EXCERPTED TEXT ▸
Gravitate Coworking is expanding to two new communities. The timing, nearly a year into the COVID-19 pandemic, is unexpected, Gravitate owner Geoff Wood said. But opportunity knocked to set the coworking space up for the post-COVID world in Jefferson and Cedar Falls.

“On the one hand, we’re in survivability mode to get to the end of the pandemic, so we can welcome people back. But on the other hand, we’re setting the table,” Wood said. “We know there’s going to be a bigger need for us than there was pre-pandemic.”

Gravitate announced it would be taking control of Mill Race Coworking and Collaboration in Cedar Falls this week, now known as Mill Race by Gravitate. Launched five years ago by the nonprofit Red Cedar, Mills Race has more than 10,000 square feet with coworking floor space, 26 office suites and two outdoor workspaces. About 60 existing members use the space at Mill Race.  

The Jefferson location has been two years in the making after a local economic development task force contacted Gravitate about opening a coworking space. The coworking floor, conference room, kitchenette and two private office spaces take up about 1,300 square feet and can seat about 15 people at full capacity once social distancing measures are no longer in place.

At a national level, the trend of companies announcing permanent remote-work options for employees leaves the door open for coworking spaces that survive the pandemic, Wood said.

“I think a lot of those people are going to join coworking spaces wherever they wind up, and we want to be the place where people come,” he added.

It has been a challenge.

Members are back to commuting to Gravitate for work, but its offices in downtown Des Moines and Windsor Heights have not recovered to pre-pandemic practices of February 2020, Wood said. Gravitate purchased barriers to place between desks and spaced seating 6 feet apart. Masks went from voluntary to required wearing when Polk County required masks in public spaces. Gravitate received Paycheck Protection Program funding in spring 2020 and plans to apply for the second round that opened mid-January.

REQUIRED ACTION A ▸ In the Gravitate Coworking article, swap "nonprofit" for "charity" and write out the passage from "Gravitate announced it" up to and including "at Mill Race.".
REQUIRED ACTION B ▸ Write the next part of the Gravitate Coworking article, picking up after its last sentence.

(Stored data)

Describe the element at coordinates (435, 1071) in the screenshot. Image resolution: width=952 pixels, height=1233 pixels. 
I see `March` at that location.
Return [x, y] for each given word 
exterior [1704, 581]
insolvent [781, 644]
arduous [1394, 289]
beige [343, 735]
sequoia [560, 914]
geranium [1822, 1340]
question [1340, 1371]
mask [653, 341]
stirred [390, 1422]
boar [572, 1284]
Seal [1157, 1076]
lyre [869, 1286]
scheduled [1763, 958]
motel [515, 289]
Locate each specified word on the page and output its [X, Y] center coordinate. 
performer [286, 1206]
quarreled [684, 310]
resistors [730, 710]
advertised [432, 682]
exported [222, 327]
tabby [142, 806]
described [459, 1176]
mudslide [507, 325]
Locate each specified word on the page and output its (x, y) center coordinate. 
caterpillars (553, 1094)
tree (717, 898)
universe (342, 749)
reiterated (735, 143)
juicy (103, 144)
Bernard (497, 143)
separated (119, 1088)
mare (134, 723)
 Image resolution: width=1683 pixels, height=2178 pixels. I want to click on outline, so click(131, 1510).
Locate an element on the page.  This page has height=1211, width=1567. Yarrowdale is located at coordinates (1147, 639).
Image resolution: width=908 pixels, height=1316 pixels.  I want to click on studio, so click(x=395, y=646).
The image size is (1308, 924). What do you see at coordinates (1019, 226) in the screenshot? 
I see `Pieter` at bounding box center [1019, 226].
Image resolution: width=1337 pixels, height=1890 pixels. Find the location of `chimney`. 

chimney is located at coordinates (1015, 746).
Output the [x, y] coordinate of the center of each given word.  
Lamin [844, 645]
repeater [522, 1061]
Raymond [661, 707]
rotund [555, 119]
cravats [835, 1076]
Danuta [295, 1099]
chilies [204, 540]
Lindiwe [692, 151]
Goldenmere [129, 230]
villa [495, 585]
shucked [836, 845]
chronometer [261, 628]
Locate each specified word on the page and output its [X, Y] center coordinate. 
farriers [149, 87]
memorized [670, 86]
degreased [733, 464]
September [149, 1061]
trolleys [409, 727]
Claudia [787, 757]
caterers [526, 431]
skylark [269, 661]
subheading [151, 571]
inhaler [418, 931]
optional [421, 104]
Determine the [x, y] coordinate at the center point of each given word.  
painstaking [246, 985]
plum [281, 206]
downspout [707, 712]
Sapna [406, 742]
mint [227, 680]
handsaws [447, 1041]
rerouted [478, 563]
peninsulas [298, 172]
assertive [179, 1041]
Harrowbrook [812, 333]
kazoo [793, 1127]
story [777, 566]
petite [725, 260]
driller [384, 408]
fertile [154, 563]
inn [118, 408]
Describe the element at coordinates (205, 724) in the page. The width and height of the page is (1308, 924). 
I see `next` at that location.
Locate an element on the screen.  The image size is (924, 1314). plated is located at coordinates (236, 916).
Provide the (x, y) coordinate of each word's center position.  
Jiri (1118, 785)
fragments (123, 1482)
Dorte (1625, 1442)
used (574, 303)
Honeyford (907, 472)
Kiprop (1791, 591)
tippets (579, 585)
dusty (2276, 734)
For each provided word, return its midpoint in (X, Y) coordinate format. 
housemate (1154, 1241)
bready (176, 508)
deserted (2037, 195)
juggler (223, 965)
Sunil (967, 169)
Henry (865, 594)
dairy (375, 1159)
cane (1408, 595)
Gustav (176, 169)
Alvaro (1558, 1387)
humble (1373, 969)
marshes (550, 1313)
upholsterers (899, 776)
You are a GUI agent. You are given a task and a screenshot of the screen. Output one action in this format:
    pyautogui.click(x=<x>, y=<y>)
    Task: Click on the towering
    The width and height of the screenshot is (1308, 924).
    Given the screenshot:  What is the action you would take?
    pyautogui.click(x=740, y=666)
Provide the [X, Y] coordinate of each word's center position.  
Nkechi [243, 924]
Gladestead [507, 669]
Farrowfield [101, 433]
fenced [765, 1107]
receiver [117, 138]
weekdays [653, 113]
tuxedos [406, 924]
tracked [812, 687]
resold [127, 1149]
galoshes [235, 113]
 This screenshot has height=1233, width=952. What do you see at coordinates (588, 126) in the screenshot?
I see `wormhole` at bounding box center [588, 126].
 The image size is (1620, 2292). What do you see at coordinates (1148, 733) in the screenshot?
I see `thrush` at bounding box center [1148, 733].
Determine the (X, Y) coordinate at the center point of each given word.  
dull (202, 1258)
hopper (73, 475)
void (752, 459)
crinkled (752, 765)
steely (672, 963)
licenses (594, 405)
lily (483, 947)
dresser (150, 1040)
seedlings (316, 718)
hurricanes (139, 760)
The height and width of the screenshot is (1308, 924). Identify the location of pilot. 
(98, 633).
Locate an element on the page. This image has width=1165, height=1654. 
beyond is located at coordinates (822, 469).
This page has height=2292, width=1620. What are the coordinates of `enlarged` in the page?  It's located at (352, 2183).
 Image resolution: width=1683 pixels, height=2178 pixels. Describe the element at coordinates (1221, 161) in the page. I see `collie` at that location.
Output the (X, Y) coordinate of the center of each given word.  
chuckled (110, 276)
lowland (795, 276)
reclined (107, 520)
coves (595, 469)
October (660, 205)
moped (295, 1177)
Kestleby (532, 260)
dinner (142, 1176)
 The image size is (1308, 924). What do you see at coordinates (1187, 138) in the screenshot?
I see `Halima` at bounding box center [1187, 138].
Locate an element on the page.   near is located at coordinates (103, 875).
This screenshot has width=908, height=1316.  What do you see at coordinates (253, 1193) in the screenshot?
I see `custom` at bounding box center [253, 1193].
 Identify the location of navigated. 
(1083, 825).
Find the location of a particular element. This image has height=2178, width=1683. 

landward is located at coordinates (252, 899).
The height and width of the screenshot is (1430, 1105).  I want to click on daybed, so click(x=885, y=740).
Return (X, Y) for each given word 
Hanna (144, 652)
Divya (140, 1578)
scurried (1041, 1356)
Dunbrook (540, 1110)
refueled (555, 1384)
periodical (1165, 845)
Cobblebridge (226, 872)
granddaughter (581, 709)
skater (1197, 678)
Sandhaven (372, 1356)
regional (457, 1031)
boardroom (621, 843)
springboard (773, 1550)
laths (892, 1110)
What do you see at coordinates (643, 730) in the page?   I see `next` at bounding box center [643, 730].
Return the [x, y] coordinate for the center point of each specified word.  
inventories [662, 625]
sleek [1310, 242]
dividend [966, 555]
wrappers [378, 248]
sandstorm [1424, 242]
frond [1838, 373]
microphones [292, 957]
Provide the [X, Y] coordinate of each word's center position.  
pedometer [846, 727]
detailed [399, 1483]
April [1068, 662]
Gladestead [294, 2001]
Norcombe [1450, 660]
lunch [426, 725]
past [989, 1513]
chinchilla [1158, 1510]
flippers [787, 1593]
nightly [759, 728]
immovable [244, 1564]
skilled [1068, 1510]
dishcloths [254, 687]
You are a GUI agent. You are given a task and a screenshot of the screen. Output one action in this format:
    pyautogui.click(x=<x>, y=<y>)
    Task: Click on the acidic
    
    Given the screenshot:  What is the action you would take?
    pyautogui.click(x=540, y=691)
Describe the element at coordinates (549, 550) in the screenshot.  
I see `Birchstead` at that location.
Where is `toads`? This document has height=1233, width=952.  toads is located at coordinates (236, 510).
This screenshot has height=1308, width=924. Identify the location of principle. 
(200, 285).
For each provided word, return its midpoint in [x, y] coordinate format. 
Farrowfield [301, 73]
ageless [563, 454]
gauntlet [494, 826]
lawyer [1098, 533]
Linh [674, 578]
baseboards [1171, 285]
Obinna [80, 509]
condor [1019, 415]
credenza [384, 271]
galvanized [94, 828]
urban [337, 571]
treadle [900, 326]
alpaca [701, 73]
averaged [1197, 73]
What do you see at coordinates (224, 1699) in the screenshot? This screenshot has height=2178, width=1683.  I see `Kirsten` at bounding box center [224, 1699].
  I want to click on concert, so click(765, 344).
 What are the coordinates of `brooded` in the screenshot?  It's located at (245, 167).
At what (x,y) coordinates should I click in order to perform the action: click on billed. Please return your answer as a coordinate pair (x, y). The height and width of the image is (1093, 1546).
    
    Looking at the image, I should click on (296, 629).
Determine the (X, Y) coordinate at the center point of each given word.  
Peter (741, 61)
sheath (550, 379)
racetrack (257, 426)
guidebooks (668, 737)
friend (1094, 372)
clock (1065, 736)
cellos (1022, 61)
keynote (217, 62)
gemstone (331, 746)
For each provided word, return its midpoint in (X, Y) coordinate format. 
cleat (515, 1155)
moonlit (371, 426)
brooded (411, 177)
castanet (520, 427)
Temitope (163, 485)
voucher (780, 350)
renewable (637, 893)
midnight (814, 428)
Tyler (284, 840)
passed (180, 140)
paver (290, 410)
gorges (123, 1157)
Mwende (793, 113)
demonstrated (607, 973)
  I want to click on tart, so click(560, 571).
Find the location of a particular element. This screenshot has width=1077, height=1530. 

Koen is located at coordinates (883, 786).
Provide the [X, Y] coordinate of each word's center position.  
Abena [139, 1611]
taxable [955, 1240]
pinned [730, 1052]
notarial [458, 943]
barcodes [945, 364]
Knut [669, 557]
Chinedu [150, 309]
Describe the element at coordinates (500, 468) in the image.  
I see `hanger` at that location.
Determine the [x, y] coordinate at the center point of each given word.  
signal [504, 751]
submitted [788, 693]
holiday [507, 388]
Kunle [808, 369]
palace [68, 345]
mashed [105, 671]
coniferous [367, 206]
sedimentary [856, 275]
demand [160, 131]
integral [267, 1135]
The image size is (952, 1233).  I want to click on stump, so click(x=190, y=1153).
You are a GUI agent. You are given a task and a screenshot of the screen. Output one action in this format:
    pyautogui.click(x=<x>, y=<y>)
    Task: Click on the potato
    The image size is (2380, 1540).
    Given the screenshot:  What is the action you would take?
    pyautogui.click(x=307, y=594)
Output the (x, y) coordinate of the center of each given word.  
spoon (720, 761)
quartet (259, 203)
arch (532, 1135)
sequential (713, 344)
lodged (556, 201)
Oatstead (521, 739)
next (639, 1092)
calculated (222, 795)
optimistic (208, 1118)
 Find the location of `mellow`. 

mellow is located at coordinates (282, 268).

EXERCISE OUTPUT A ▸
Gravitate announced it would be taking control of Mill Race Coworking and Collaboration in Cedar Falls this week, now known as Mill Race by Gravitate. Launched five years ago by the charity Red Cedar, Mills Race has more than 10,000 square feet with coworking floor space, 26 office suites and two outdoor workspaces. About 60 existing members use the space at Mill Race.

EXERCISE OUTPUT B ▸
Wood estimates Gravitate memberships are down about 50% since March 2020. Gravitate’s locations maintained mostly stable member levels in the first few months of the pandemic, then levels declined about midsummer as people settled in to working from home long-term. Event and meeting space rentals dropped immediately and have not rebounded, but members are returning slowly for individual coworking.

“It’s been extremely stressful and rough on a business like ours,” said Wood. “Part of what made coworking thrive was a dense office environment, and obviously that’s not COVID safe to do.”

The close-knit startup scene that Gravitate Downtown hosted has disconnected from some pre-pandemic events, although Wood pointed to Des Moines’ 1 Million Cups chapter as successfully carrying over events for local entrepreneurs. Techstars Iowa, which held its inaugural cohort virtually in 2020, plans to return to Gravitate Downtown to host cohort startups this year.

“Coming out of the pandemic, our outlook is that what we do will be more important than ever,” Wood said. “Since we have come up with how our business works, we think we’re a good potential candidate to do this in more places.”